Berlin-based studio Kéré Architecture has unveiled plans for an art and photography museum in Germany, which will feature an 80-metre-long rammed-earth wall and a timber pergola.
Set to be located in Plüschow, a village in northern Germany, Museum Ehrhardt will encompass 1,400 square metres of exhibition and public space alongside a 3,900-square-metre garden.
The new museum will sit alongside Schloss Plüschow, an artist residency and gallery already on the site and, once complete, will be studio founder Diébédo Francis Kéré’s first cultural project in the country.
Kéré Architecture has designed an art and photography museum in Germany
Kéré Architecture drew on the local context for its design, nodding to traditional gabled forms for its external timber structure and the historical use of clay for its rammed earth walls.
“The building’s architecture is contextual and craft-focused, employing regional techniques with wood and clay construction,” the studio said.
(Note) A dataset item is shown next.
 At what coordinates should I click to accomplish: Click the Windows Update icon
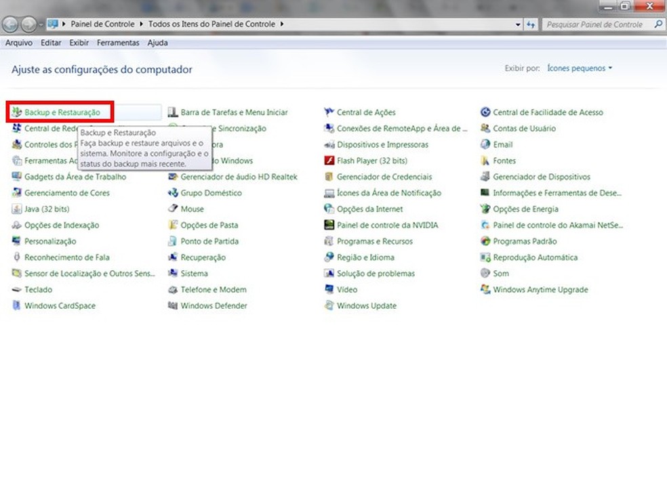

The museum will be contained within a wooden rectilinear volume, which will feature asymmetrical inward curves on two facades to accommodate a tree on one side and an outdoor seating space on the other.
A timber pergola will enclose the building
Framing this main volume, the timber pergola has been designed for future dismantling and will extend outwards on its southern facade to shelter a portion of the garden.
Visitors will enter the building through a protruding entrance that will open up to a reception desk and museum shop before reaching the gallery spaces.
Inside, the exhibition space will be organised around an 80-metre-long rammed-earth wall that winds around the interior.
The exhibition space will feature a curving rammed-earth wall
Its organic form will curve round to enclose a gallery at one end of the space and a multifunctional room at the other, while a more open and flexible exhibition space will sit between them.
“The wall also improves the indoor climate by balancing humidity and temperature through its thermal mass,” the studio added.
Interior renders of Museum Ehrhardt reveal textured clay interiors illuminated by clerestory openings and gallery lighting.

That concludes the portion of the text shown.